◆ **Quoted text**:
● ● ●

34

I am trying to create a validation that checks to make sure a domain/url is valid for example "test.com"

def valid_domain_name?
  domain_name = domain.split(".")
  name = /(?:[A-Z0-9\-])+/.match(domain_name[0]).nil?
  tld = /(?:[A-Z]{2}|aero|ag|asia|at|be|biz|ca|cc|cn|com|de|edu|eu|fm|gov|gs|jobs|jp|in|info|me|mil|mobi|museum|ms|name|net|nu|nz|org|tc|tw|tv|uk|us|vg|ws)/.match(domain_name[1]).nil?
  if name == false or tld == false
    errors.add(:domain_name, 'Invalid domain name. Please only use names with letters (A-Z) and numbers (0-9).')
  end
end

This is what I have so far but it doesn't work. It lets bad URLs through without failing.

I don't know regex very well.

kush
  • 16,408
  • 17
  • 48
  • 65
  • what's the deal with this part: '[A-Z]{2}'? are you trying to let any 2 letter domain go through? domains in all caps too? – Victor Jul 14 '09 at 21:39
  • This answer is outdated! Use [`URI::regexp`](http://www.ruby-doc.org/stdlib-2.0/libdoc/uri/rdoc/URI.html#method-c-regexp) instead. Supported since [Ruby 1.8.6](http://www.ruby-doc.org/stdlib-1.8.6/libdoc/uri/rdoc/URI.html#method-c-regexp). Example [below](http://stackoverflow.com/a/16931672/712765). – Old Pro Jun 05 '13 at 04:49
  • Since the registries are now allowing new TLDs the ability to build a validating regex got harder. You'll need to regularly update from an accurate source and build from that. – the Tin Man Sep 07 '16 at 00:46

13 Answers13

65

Stumbled on this:

validates_format_of :domain_name, :with => /^(http|https):\/\/[a-z0-9]+([\-\.]{1}[a-z0-9]+)*\.[a-z]{2,5}(:[0-9]{1,5})?(\/.*)?$/ix

FYI: Rubular is a fantastic resource for testing your Ruby regular expressions

Tate Johnson
  • 3,910
  • 1
  • 23
  • 21
  • 16
    this doesn't handle top level domains that are longer than 5 characters. e.g. .museum - use the following instead - /^(http|https):\/\/[a-z0-9]+([\-\.]{1}[a-z0-9]+)*\.[a-z]{2,6}(:[0-9]{1,5})?(\/.*)?$/ix – SyntaxGoonoo Oct 14 '11 at 03:18
  • 2
    This answer is outdated! Use [`URI::regexp`](http://www.ruby-doc.org/stdlib-2.0/libdoc/uri/rdoc/URI.html#method-c-regexp) instead. Supported since [Ruby 1.8.6](http://www.ruby-doc.org/stdlib-1.8.6/libdoc/uri/rdoc/URI.html#method-c-regexp). Example [below](http://stackoverflow.com/a/16931672/712765). – Old Pro Jun 05 '13 at 04:51
  • Also doesn't handle domains with more than one consecutive dash, i.e. every IDN domain. – Daniel Rikowski Oct 01 '13 at 17:22
  • 2
    This doesn't work with Rails 4 (and shouldn't be used for earlier rails) because it has a security vulnerability since it's using multiline regex – Neal Nov 21 '14 at 19:17
  • 3
    Altered the regex so it allows top-level domains up to 63 characters (after reading [this](http://stackoverflow.com/questions/9238640/how-long-can-a-tld-possibly-be)) and so it is not using multiline anchors, which may present a security risk (as read [here](http://guides.rubyonrails.org/security.html#regular-expressions)): `/\A(http|https):\/\/[a-z0-9]+([\-\.]{1}[a-z0-9]+)*\.[a-z]{2,63}(:[0-9]{1,5})?(\/.*)?\z/ix` – the-bass Apr 28 '16 at 10:27
28

@Tate's answer is good for a full URL, but if you want to validate a domain column, you don't want to allow the extra URL bits his regex allows (e.g. you definitely don't want to allow a URL with a path to a file).

● ● ●

◆ **Entries shown**:
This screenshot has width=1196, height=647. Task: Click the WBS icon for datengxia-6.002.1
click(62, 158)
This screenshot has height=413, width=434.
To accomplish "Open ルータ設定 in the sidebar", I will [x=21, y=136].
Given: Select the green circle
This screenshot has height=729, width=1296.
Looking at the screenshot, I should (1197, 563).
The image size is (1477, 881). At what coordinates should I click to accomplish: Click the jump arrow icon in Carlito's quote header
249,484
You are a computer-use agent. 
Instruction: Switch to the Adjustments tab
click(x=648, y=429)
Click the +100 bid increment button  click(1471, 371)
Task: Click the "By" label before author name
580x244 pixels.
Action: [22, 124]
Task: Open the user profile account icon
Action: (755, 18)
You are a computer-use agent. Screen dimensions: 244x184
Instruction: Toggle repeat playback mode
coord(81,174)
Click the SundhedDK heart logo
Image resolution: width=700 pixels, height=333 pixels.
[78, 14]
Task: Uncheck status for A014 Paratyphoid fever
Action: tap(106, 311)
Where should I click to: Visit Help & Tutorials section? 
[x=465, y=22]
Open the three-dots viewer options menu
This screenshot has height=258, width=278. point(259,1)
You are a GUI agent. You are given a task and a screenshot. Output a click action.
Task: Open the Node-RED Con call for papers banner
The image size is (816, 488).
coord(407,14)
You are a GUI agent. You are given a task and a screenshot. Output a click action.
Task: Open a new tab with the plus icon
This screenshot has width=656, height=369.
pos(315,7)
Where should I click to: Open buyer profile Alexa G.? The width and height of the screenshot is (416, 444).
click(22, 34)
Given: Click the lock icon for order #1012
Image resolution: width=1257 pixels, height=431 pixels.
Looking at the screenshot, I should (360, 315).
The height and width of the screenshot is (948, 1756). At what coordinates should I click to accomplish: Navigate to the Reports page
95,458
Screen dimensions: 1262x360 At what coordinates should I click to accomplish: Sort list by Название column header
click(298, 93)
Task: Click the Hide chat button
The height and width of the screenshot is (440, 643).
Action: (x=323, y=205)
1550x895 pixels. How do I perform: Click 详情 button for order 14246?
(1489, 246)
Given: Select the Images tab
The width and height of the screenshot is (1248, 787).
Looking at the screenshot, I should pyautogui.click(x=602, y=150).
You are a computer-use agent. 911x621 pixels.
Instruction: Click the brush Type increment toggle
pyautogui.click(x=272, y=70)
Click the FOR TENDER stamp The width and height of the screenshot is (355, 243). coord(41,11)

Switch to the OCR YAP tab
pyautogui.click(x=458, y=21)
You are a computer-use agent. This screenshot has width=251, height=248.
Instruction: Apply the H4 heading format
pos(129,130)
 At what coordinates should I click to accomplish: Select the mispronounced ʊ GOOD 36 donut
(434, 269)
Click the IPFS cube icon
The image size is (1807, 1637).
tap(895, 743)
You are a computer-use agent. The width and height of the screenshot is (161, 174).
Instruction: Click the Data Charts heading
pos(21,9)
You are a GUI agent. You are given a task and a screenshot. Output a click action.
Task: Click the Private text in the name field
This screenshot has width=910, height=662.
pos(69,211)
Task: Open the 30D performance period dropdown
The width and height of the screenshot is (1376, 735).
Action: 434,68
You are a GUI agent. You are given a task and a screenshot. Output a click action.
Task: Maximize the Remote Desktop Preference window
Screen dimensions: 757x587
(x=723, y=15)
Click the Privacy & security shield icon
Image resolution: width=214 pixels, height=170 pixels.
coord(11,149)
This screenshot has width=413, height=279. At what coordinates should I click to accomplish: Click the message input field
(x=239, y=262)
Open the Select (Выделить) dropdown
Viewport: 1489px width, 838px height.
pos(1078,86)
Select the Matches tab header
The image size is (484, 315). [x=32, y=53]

● ● ●

◆ **Task requirements**:
1. Which people left comments in the domain validation thread? Name each commenter once.
2. Pick up the thread on Ruby domain validation at the point where it stops, and carry it forward.
The material plays no part in this work.

◆ **Outputs in order**:
1. Victor, Old Pro, the Tin Man, SyntaxGoonoo, Daniel Rikowski, Neal, the-bass

2.
So I removed the protocol, port, file path, and query string parts of the regex, resulting in this:

^[a-z0-9]+([\-\.]{1}[a-z0-9]+)*\.[a-z]{2,5}$


Check out the same test cases for both versions.

Brian Ray
  • 1,256
  • 1
  • 13
  • 19
16
^(http|https):\/\/|[a-z0-9]+([\-\.]{1}[a-z0-9]+)*\.[a-z]{2,6}(:[0-9]{1,5})?(\/.*)?$/ix
  • example.com
  • sub.example.com
  • sub.domain.my-example.com
  • example.com/?stuff=true
  • example.com:5000/?stuff=true
  • sub.domain.my-example.com/path/to/file/hello.html
  • hello.museum
  • http://railsgirls.com

http://rubular.com/r/cdkLxAkTbk

Added optional http:// or https://

The longest TLD is .museum, which has 6 characters...

Jez
  • 305
  • 2
  • 12
  • 1
    I threw in a few negative examples in your lists and the ones beginning with http:// got matched because of the brackets (eg: `http://fake`. Basically the four bracket groups in your expression currently allow for partial match. It doesn't look really pretty but I fixed it by wrapping the whole expression in brackets and making http optional: `^(((http|https):\/\/|)?[a-z0-9]+([\-\.]{1}[a-z0-9]+)*\.[a-z]{2,6}(:[0-9]{1,5})?(\/.*)?)$` – ben Jan 09 '14 at 10:28
  • Nice regex, thanks. You could remove `{1}` though, it's useless. – pmrotule Aug 09 '17 at 05:39
13

Another way to do URL validation in Rails is

validates :web_address, :format => { :with => URI::regexp(%w(http https)), :message => "Valid URL required"}
the Tin Man
  • 158,662
  • 42
  • 215
  • 303
vitthal-gaikwad
  • 1,184
  • 11
  • 13
  • Ran into a problem with this method. Apparently `https://####.com` validates, but is very much not a valid URL. `URI.regexp(%w[http https]).match('https://####.com')` results in `#` – Omnilord Dec 21 '18 at 22:50
7

Better answer since Ruby 1.8.6

require 'uri'

def valid_url?(url)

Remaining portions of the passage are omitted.